● Task item:
Within the entries below, output exactly the lines between the line containing "You are a GUI" and the line containing "Image resolution: width=994", inclusive, and omit any picture.

● Source material:
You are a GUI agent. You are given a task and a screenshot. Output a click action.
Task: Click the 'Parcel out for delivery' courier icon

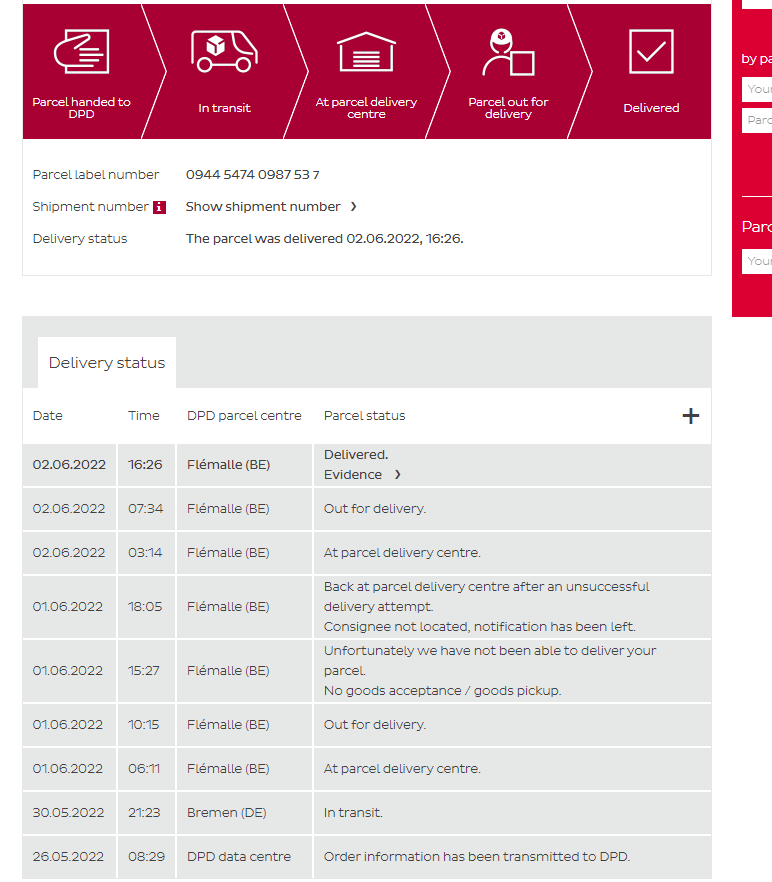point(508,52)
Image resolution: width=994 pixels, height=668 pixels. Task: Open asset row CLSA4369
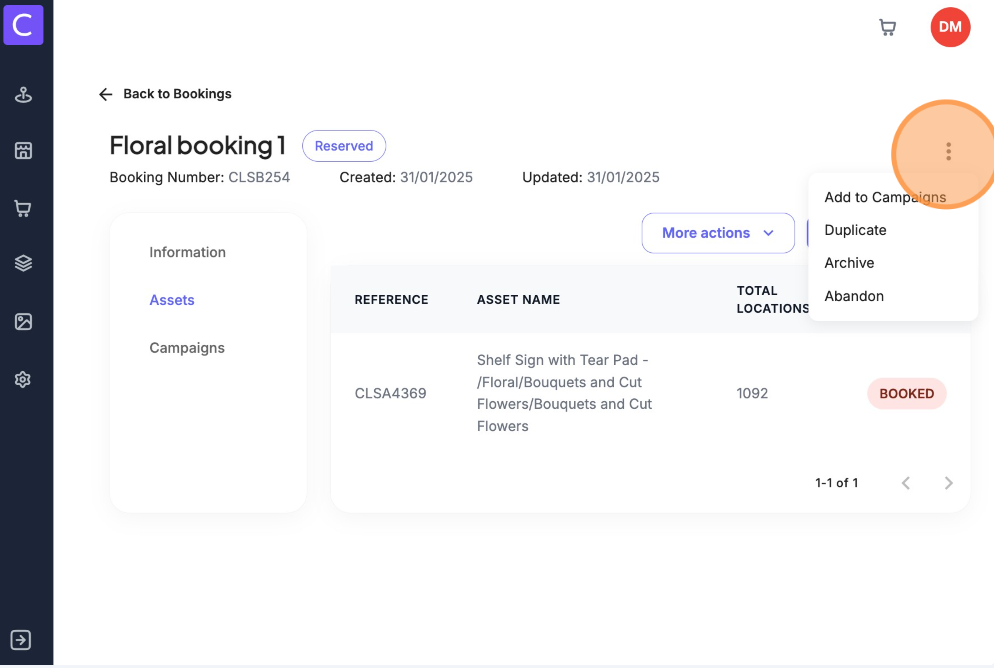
...
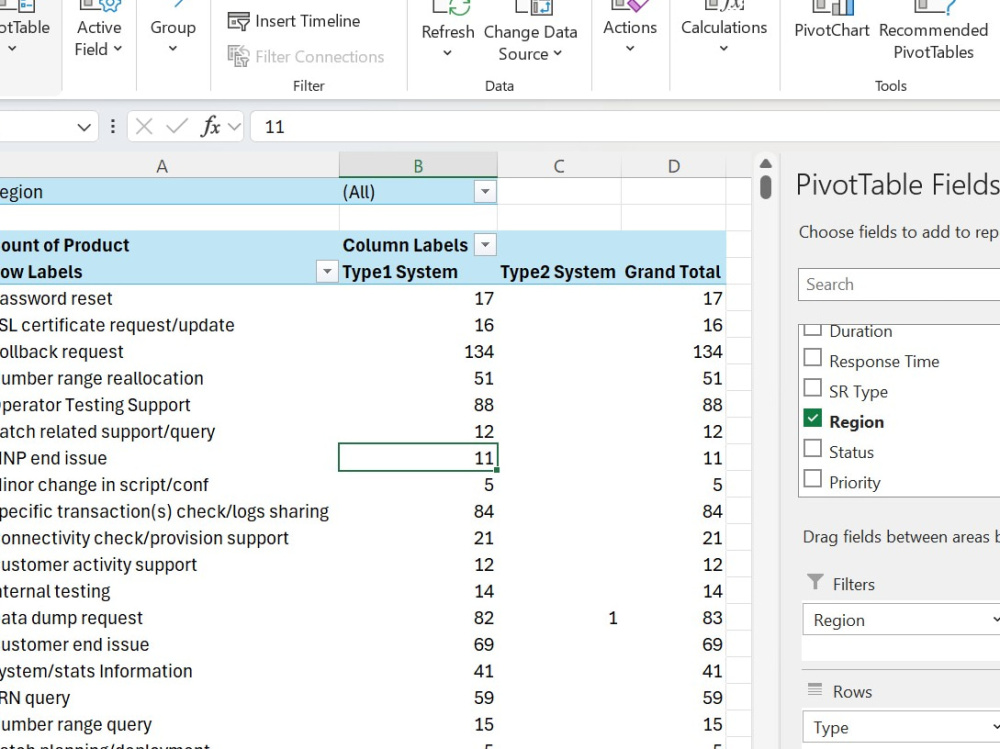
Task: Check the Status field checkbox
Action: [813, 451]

● Task result:
You are a GUI agent. You are given a task and a screenshot. Output a click action.
Task: Click the 'Parcel out for delivery' courier icon

point(508,52)
Image resolution: width=994 pixels, height=668 pixels. Task: Open asset row CLSA4369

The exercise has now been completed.